Another possible approach is to use EDEN. I put it on googlecode: http://code.google.com/p/edencrystallography/
I recently solved an RNA structure just with molecular replacement of
random A-helix fragments. With this sort of psychotic approach to
molecular replacement, model bias is a major problem. One trick that
helped was to blur the HL coefficients (there is a script to do so in
CNS) and then solvent-flatten/flip.
But if the first approach isn't working, this is telling you something
I think. Is it possible the result you are getting is correct after
all?
William G. Scott
Contact info:
http://chemistry.ucsc.edu/~wgscott/
On Jul 27, 2008, at 6:19 PM, Sun Tang wrote:
>
> Hello Charlie,
>
> Thank you very much for your comments. I mostly agree with you.
> However, as far as I know most of the complexes structures are
> solved with MR with the their apo-enzyme as search model and refined
> the structures with CCP4 or CNS. I tried the simulated annealing
> omitting the residue and 4 neighboring residues on each side and I
> found the conformation are essentially the same. I also tried to use
> composite omit-map calculation in CSN but I gave it because it took
> several days of computer time but only finished only 1/4 of the
> calculation.
>
> I understand the starting from the beginning is one choice. I wonder
> whether there are other easier ways in CCP4 to deal with this
> situation because this problem is quite common in refinement.
>
> I appreciate all the replies to my questions and I say "Thank you
> very much" here.
>
> Best,
>
> Sun
>
> --- On Sat, 7/26/08, Charles W. Carter Jr. <[log in to unmask]> wrote:
>
> From: Charles W. Carter Jr. <[log in to unmask]>
> Subject: Re: [ccp4bb] question about getting rid of model bias in
> refinement
> To: [log in to unmask]
> Date: Saturday, July 26, 2008, 3:15 PM
>
>
> Sun,
>
>
> I'm most of the way to one side of this debate: I believe that it
> is not possible to emerge fully from model bias without avoiding it
> in the first place with experimental phases.

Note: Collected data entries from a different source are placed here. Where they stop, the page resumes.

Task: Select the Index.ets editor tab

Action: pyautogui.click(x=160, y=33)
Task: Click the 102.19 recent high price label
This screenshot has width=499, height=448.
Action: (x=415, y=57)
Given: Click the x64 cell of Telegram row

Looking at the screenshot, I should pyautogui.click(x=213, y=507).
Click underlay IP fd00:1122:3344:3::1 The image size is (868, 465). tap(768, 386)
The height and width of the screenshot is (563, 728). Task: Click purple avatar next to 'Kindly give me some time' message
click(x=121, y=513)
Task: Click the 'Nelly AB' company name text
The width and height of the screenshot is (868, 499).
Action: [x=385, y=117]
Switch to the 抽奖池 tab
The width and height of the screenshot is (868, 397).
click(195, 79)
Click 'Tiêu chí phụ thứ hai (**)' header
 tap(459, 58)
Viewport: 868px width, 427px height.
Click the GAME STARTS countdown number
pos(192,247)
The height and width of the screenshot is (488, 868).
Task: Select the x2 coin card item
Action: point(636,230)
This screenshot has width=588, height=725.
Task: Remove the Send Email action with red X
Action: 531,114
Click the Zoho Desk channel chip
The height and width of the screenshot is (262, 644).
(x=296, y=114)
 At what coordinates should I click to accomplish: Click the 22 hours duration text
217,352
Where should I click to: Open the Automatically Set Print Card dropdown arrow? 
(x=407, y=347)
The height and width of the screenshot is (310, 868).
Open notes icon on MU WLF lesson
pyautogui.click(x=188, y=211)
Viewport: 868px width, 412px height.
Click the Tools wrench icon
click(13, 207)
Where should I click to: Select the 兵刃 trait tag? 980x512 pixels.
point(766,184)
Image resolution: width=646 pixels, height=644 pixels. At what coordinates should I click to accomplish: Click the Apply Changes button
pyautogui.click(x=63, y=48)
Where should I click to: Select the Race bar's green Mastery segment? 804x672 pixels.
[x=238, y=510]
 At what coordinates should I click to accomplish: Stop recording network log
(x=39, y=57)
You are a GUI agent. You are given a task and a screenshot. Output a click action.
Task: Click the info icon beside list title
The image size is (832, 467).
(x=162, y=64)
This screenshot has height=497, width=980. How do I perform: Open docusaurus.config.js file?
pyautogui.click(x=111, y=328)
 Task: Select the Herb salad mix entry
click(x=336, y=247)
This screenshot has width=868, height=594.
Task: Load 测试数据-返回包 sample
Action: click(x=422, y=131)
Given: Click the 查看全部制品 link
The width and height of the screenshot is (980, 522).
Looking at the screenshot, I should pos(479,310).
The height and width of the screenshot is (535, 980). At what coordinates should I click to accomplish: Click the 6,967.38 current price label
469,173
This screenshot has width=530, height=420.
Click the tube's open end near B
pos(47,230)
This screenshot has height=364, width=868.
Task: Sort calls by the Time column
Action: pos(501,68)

I may be overly
> pessimistic, but have considerable experience supporting at least
> skepticism.
>
>
> My interpretation of the experimental result you describe is that
> the covariances among the parts of the structure you left in place
> and those side chains you omitted is so strong and extensive that
> you'll never see the correct density coming back upon refinement,
> because other parts of the structure are ever so slightly off their
> true mean positions to compensate for the (evidently false)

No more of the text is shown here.